(DATA SUPPLIED):
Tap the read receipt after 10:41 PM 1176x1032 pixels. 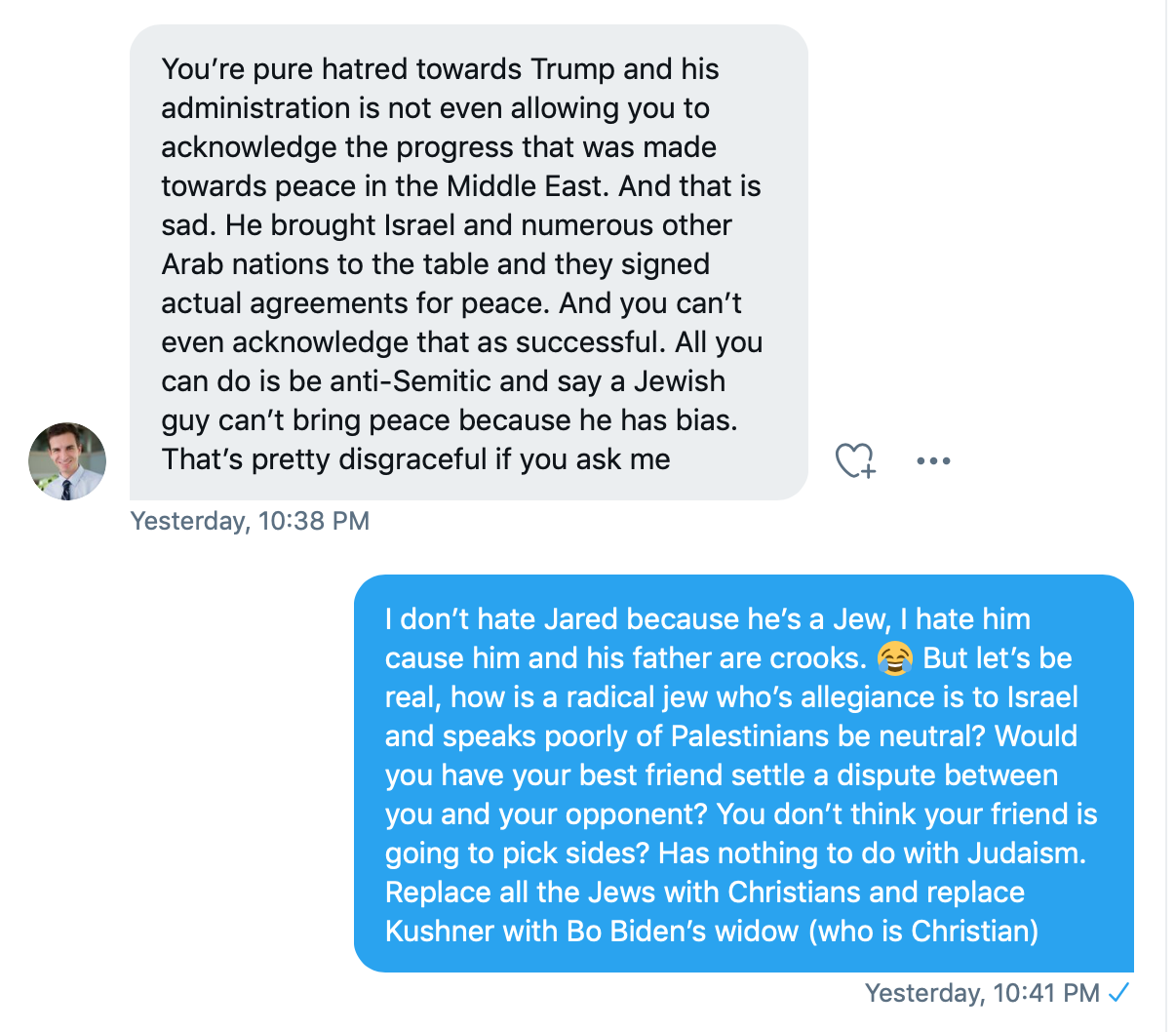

...

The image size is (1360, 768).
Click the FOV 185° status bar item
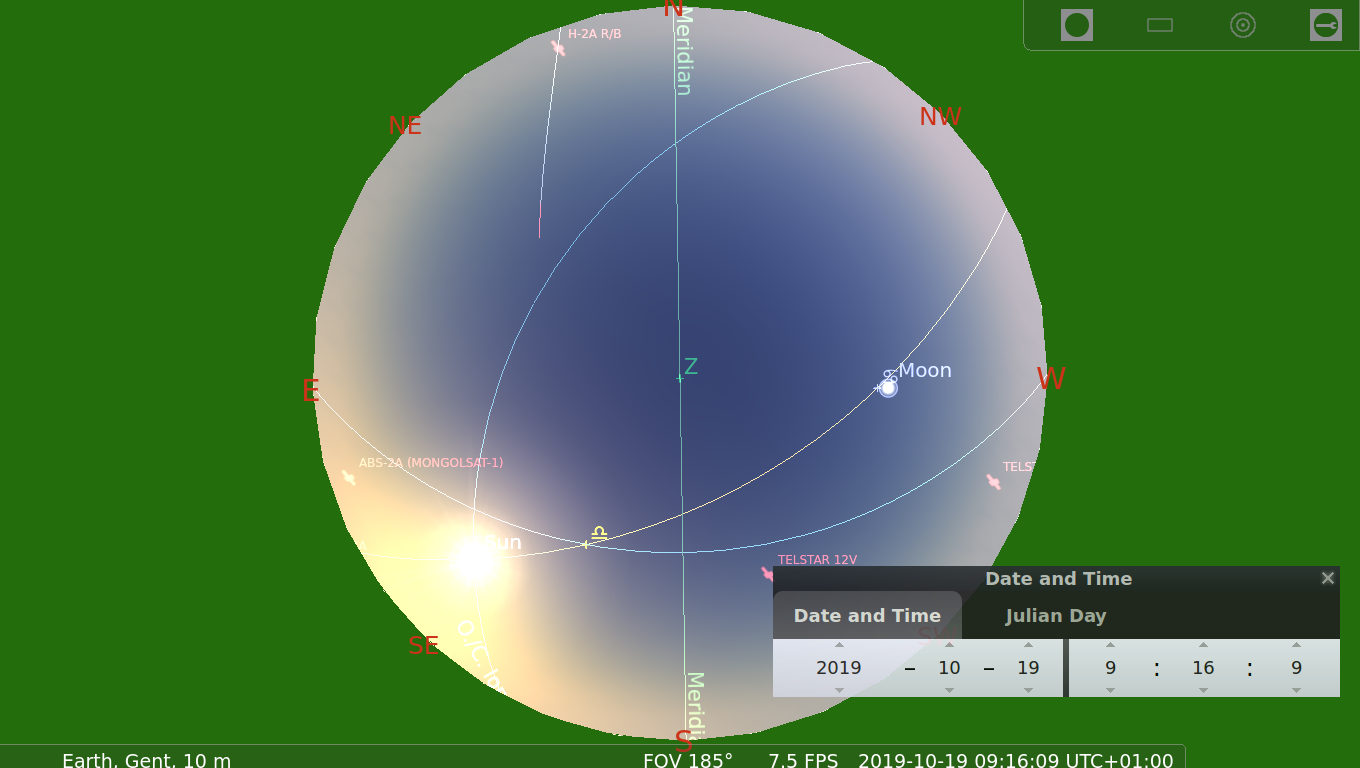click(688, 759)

==

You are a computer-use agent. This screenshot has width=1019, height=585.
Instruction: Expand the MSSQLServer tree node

(THE TASK):
Reproduce exactly the entries above, limited to the lines from the one with "You are a computer-use" through the one with "Instruction: Expand the MSSQLServer tree node", both included.

(SOLUTION FOR THIS TASK):
You are a computer-use agent. This screenshot has width=1019, height=585.
Instruction: Expand the MSSQLServer tree node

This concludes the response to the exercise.